The armlet
instruction set
An instruction – a symbol in the alphabet of the machine
To be able to eventually program the armlet
architecture,
we need a language that we can use to instruct the processor what to do.
For example, to configure the data path, one possibility is to specify
values to all the control inputs of the data path individually, but this
requires many bits of input, many of which are redundant. For example,
if we are setting up an arithmetic operation with register inputs only,
both the memory interface unit and the immediate data bus will be inactive.
Similarly, the arithmetic logic unit will be inactive if we are setting up
a memory load or store.
A common unit of measure in terms of the number of bits used to
configure a circuit is the word length. The armlet
design
is simple enough so that 16 bits (the word length) easily suffice to
give a unique binary encoding to each operation in the set of all
possible operations in the design, except of course those operations
that take an immediate data input, which in itself takes 16 bits of data.
Such a binary word that configures the processor is called an
instruction.
From a human perspective it is also convenient to have an equivalent symbolic representation to the binary representation. For example,
add $4, $0, $3
is more human-friendly than the binary word
0011000100000110
,
even if it is actually the binary word that configures the processor. The set of all available operations and their binary representations is called the instruction set of the architecture.

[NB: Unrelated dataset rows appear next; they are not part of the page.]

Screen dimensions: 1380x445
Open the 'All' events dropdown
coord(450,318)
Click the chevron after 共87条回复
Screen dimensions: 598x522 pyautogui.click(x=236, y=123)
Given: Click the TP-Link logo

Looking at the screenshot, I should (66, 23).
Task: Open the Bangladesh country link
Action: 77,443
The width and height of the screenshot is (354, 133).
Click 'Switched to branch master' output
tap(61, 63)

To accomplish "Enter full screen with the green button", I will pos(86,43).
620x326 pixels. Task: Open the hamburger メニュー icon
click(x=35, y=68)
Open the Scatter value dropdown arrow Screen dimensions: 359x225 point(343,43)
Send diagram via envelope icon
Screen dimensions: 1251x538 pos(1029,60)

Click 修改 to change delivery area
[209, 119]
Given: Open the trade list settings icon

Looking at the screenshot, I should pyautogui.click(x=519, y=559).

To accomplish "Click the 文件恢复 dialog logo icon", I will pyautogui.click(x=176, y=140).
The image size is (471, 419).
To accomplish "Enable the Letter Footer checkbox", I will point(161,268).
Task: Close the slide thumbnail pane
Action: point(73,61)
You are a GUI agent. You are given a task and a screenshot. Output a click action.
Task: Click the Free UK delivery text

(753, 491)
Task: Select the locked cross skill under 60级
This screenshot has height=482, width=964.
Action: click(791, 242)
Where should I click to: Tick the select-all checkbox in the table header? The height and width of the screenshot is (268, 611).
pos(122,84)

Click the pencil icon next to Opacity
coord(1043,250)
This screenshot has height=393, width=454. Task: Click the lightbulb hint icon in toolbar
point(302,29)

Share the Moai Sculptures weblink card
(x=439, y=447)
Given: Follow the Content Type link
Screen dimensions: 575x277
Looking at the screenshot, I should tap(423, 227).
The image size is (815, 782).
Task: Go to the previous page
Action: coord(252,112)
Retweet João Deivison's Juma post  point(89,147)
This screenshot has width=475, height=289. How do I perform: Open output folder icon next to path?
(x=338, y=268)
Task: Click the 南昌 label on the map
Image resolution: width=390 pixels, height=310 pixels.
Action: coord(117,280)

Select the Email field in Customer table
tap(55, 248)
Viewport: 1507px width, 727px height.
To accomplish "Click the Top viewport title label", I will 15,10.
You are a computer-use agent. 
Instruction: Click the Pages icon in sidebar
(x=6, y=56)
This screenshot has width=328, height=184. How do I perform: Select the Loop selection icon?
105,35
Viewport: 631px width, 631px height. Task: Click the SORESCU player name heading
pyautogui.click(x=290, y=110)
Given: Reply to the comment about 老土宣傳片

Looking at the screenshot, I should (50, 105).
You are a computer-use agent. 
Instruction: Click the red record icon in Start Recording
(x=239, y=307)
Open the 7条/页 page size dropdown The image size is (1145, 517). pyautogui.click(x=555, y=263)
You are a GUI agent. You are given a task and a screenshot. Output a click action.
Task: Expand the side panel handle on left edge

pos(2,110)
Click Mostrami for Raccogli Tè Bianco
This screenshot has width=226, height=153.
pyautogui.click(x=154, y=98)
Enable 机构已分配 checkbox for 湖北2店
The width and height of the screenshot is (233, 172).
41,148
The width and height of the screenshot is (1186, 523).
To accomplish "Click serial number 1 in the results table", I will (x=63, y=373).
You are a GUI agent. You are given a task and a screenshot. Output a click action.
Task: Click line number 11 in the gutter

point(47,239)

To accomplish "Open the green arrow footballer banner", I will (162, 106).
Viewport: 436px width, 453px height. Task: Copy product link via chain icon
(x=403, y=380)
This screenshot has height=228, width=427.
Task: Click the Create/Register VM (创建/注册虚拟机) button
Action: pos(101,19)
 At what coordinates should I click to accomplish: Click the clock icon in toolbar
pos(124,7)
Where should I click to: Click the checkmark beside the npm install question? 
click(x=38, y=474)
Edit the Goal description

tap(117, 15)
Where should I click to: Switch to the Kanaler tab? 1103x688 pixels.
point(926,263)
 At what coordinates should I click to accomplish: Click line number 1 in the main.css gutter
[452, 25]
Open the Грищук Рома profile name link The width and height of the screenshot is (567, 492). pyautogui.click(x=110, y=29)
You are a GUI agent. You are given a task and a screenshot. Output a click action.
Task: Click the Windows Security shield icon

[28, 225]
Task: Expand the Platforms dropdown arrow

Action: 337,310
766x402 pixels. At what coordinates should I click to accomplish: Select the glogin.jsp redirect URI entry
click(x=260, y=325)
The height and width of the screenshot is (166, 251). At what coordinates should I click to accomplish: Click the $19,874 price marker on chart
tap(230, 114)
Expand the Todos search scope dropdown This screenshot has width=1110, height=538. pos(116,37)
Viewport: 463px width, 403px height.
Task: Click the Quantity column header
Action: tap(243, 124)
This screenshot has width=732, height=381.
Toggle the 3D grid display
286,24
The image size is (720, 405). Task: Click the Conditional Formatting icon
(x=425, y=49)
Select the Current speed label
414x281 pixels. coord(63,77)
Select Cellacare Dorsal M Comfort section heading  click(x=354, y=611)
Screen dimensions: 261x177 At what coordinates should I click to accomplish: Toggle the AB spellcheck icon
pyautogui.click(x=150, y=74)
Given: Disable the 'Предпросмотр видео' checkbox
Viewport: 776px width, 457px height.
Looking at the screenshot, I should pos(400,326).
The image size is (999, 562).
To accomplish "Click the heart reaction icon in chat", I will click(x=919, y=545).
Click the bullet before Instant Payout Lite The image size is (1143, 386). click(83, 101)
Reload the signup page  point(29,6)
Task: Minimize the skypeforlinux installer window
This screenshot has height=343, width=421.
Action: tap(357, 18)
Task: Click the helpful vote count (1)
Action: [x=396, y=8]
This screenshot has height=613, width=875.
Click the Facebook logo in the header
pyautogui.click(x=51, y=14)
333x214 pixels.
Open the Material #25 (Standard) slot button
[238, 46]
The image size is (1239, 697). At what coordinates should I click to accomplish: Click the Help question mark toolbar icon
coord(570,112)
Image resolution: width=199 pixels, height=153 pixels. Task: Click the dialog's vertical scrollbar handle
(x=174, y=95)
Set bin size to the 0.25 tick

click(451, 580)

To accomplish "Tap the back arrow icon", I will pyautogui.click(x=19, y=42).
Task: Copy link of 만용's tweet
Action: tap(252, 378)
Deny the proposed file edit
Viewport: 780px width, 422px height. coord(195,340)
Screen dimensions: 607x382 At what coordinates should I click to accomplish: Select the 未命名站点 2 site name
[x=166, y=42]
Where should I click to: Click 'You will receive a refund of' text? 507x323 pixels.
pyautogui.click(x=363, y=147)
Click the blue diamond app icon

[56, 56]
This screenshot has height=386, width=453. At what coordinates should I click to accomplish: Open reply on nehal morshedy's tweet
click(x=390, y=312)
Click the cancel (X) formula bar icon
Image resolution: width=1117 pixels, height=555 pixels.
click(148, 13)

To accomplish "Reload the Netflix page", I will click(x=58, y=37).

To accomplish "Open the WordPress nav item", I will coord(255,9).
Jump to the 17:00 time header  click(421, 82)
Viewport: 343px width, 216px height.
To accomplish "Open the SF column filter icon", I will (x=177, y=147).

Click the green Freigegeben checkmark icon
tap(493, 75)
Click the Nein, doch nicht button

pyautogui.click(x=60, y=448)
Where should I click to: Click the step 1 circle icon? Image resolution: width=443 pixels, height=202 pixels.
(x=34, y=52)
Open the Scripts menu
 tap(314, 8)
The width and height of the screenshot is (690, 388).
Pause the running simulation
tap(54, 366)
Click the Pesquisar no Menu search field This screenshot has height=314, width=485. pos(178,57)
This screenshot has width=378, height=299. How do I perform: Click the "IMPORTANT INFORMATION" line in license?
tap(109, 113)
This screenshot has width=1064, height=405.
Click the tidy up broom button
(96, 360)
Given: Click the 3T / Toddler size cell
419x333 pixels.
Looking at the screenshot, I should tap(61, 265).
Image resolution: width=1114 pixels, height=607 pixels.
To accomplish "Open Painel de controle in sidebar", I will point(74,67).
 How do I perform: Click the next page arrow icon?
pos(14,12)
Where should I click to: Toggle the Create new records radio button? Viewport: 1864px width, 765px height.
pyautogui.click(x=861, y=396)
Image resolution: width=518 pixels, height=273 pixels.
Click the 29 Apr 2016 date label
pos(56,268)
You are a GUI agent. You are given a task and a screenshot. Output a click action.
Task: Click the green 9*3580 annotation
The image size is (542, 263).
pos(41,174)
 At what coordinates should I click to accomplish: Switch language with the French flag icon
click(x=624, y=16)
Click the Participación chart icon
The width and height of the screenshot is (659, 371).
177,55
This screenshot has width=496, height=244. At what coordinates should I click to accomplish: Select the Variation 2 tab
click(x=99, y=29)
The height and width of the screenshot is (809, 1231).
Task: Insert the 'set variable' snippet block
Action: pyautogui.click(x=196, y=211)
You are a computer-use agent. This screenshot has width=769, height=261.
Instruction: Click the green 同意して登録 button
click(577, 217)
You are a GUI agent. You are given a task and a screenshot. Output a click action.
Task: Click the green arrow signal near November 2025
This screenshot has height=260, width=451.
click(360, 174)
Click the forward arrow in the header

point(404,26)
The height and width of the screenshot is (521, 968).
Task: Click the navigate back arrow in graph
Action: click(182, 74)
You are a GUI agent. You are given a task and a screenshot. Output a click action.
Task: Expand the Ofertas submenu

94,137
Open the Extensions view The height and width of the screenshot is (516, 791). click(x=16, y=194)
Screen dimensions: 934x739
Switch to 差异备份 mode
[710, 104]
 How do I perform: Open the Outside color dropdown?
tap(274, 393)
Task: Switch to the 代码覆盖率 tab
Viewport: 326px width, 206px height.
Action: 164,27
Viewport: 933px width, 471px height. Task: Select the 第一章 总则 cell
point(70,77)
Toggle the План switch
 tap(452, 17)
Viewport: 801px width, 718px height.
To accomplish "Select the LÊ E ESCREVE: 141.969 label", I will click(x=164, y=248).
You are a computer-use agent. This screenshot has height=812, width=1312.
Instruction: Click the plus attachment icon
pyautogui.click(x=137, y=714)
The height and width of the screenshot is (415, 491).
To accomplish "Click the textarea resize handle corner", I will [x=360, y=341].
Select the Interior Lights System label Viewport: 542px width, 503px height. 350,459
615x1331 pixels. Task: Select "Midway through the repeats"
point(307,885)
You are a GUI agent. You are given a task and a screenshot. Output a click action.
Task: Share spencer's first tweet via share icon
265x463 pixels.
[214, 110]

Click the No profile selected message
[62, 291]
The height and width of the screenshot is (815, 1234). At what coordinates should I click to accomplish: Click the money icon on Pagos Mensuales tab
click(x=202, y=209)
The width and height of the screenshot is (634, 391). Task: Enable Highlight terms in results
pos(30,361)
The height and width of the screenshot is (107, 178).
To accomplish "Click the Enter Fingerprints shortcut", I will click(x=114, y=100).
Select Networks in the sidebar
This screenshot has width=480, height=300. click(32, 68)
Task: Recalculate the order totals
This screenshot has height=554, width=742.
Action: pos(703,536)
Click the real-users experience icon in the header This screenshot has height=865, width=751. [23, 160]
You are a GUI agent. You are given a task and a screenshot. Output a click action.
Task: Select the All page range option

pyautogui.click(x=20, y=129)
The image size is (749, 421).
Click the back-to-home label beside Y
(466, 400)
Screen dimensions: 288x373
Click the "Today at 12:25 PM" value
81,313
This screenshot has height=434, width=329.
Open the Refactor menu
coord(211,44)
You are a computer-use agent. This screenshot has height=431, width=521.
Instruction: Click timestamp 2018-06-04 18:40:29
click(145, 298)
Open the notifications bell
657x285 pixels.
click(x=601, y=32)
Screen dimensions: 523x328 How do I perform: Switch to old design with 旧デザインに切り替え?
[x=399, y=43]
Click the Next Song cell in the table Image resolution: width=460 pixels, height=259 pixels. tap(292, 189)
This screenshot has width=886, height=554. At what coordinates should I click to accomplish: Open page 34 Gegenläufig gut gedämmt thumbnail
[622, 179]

Binary representation of the armlet
instructions (**)
The armlet
architecture has two types of instructions.
The first type does not take an immediate data operand.
All these instructions are encoded in binary as one word (16 bits).
The second type includes an immediate data operand. All such
instructions are encoded in binary as two consecutive words
(16 + 16 = 32 bits), one word to set up the operation, and
one word for the immediate data.
The possible operations that we have discussed until now in fact
constitute the almost complete instruction set for the armlet
architecture. The only instructions that are yet missing are the control
and branch instructions, which we will review in
Round 5.
The armlet
instructions are encoded in binary using a bit-packed
format based on a 6-bit opcode (stored in the least significant bits)
that determines the meaning of the remaining 10 bits.
Here is the complete description of the armlet
instruction
set, as specified in package armlet
:
//
// PROCESSOR INSTRUCTION SET DESCRIPTION
//
// Each instruction is 16 bits in length (possibly followed by 16 bits
// of immediate data), and consists of an opcode and additional information.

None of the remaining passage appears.